Ein deutscher Sommer - Peter Henning

  • Gebundene Ausgabe: 608 Seiten
    Verlag: Aufbau Verlag; Auflage: 2 (22. Juli 2013)
    Sprache: Deutsch
    ISBN-10: 335103542X
    ISBN-13: 978-3351035426
    Größe und/oder Gewicht: 22 x 13,6 x 4 cm


    Kurzinhalt:
    „Endlich wieder ein großer deutscher Roman!“ Gerd Scobel 54 Stunden im August – Eines der wichtigsten Bücher in dieser Saison. Im heißen Sommer 1988 hielten zwei Geiselnehmer aus Gladbeck die Republik in Atem. Peter Henning hat einen großen Roman über diese 54 Stunden geschrieben, in denen unser Land ein anderes wurde. Er präsentiert die ungeheuren Fakten jener Tage und legt einen erzählerischen Querschnitt durch die westdeutsche Gesellschaft am Vorabend einer Zeitenwende. Am 16. August 1988 überfallen zwei Kleinkriminelle die Filiale der Deutschen Bank in Gladbeck und lösen damit die wohl spektakulärste Geiselnahme der deutschen Nachkriegsgeschichte aus. Verfolgt von einer Journalistenhorde, fliehen sie brandschatzend durchs Land. Vor laufenden Kameras töten sie, liefern sich Schießereien mit der Polizei und werden in Köln von heute namhaften Journalisten interviewt, während die Geiseln in Lebensgefahr schweben – ein Sündenfall des Journalismus und ein Offenbarungseid der Polizei. Peter Henning erzählt von Männern und Frauen, die hineingezogen werden und binnen 54 Stunden an den Rand ihrer Existenz gebracht werden. Da ist zum Beispiel der junge RTL-Journalist Thomas Bertram, der über den Fall berichten soll, während sein neugeborener Sohn zu sterben droht. Oder die erfolgreiche Romance-Autorin Brigitte Fischer, die durch das Drama begreift, was ihren Mann, der als Kriegsreporter ums Leben kam, umtrieb. Der leitende SEK-Beamte Rolf Kirchner muss mit ansehen, wie die Einsatzleitung den Geiselbus davonfahren lässt, und gerät in eine Sinnkrise. Und der Fotograf Peter Ahrends wird nach der Entführung nie wieder in seinem Beruf arbeiten. „Zeitgeschichte derart klug und spannend zu erzählen ist schon eine Kunst. Darüber hinaus noch einen Roman zu schreiben mit grandiosen Dialogen, brillanter Komposition und großer Beobachtungsgabe – das ist absolut lesenswerte, große Kunst.“ Gert Scobel "Peter Henning hat das berühmte Geiseldrama von Gladbeck detailgenau als exemplarisches Gewaltverbrechen der Mediengesellschaft dargestellt." Dieter Wellershoff


    Autoreninfo:
    Peter Henning, geb. 1959 in Hanau, arbeitet seit über 20 Jahren als Journalist. Er hat Romane und Erzählungen publiziert, die sowohl ausgezeichnet worden sind als auch von der Kritik viel Lob ernteten. 2009 erschien »Die Ängstlichen« (atb 2681-9), »Der Roman zur Zeit«, so Der Spiegel. Jetzt als Taschenbuch: »Tod eines Eisvogels« (atb 2741-0). www.peter-henning.com


    Eigene Meinung:


    Titel: Interessantes Thema schlecht umgesetzt...

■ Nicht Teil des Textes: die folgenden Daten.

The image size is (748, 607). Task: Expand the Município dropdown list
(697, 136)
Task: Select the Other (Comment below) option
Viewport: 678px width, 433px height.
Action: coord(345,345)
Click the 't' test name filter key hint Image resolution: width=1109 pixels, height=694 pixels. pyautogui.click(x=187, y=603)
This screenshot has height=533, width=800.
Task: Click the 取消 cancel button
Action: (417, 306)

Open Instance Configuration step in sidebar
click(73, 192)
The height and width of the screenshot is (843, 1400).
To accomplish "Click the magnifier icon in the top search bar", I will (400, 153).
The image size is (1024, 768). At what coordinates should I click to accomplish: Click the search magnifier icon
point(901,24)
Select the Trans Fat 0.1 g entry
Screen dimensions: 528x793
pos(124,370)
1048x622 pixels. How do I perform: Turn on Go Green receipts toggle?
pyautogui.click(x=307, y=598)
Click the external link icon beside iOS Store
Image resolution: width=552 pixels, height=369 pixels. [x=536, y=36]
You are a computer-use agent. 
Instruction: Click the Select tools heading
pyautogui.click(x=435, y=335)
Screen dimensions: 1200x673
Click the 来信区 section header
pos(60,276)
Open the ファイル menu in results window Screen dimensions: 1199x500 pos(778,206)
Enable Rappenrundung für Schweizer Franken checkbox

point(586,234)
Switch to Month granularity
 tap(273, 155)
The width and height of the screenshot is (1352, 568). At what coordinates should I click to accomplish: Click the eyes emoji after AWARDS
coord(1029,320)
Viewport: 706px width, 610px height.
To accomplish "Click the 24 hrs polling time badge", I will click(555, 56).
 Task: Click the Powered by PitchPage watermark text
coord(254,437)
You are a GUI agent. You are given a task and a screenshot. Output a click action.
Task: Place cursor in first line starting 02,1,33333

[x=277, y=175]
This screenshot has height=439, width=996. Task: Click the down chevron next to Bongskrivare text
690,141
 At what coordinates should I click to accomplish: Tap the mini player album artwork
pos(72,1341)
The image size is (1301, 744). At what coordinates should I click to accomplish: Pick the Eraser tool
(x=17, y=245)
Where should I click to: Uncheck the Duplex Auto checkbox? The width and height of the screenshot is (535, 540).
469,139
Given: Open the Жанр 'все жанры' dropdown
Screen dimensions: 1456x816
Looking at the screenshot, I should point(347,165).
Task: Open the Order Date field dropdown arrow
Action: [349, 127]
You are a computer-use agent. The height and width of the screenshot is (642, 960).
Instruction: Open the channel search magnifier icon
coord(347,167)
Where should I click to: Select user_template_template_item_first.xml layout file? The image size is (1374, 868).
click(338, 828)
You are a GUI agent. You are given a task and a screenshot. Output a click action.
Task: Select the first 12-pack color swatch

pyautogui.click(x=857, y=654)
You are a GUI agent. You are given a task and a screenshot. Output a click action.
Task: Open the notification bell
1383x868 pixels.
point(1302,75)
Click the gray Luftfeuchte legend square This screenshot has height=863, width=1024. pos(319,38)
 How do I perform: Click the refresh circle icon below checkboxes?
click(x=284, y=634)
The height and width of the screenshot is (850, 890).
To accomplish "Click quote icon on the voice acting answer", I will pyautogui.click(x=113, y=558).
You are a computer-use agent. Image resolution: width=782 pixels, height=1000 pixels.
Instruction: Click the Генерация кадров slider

    Nach anfänglicher Begeisterung stellte sich beim Lesen schnell Ernüchterung ein. Wer das Geiseldrama in allen Facetten beschrieben erwartet, der wird arg enttäuscht sein, denn dieses spielt eigentlich nur am Rande eine Rolle.


    Der Autor startet spannend mit dem Geiseldrama und man liest gefesselt. Leider hält das nur die ersten 50 Seiten an, denn auf etwas über 600 Seiten wird die Handlung aus drei Wochentagen beschrieben. Der Leser begleitet dabei mehr die Schicksale teilweise willkürlich gewählter Protagonisten und nicht das Leben der Geiselgangster und ihren Geiseln.


    Der Autor hat zwar ein wirklich fesselndes Thema ausgewählt, es aber für meine Begriffe nicht gut umgesetzt. Nach gut 150 Seiten verliert er sich voll und ganz in den Nebenhandlungen, bei denen man sich immer wieder fragt, was die eigentlich mit dem Geiseldrama zu tun haben. So manch ein Protagonist hat dann doch irgendwie etwas damit zu tun, aber überzeugen tut dies nicht.


    Das Lesen des Buches war für mich wirklich harte Arbeit, denn Peter Henning versucht wirklich jedes Detail zu beschreiben und tut dies durch ellenlange, verschachtelte Sätze, bei denen man so manches Mal den Anfang vergessen hat, wenn man am Ende des Satzes angelangt ist. Das ermüdet auf Dauer einfach nur. Vieles hätte auch kurz durch Adjektive näher beschrieben sein können. Ich hatte als Leser oft das Gefühl er möchte uns das Denken abnehmen.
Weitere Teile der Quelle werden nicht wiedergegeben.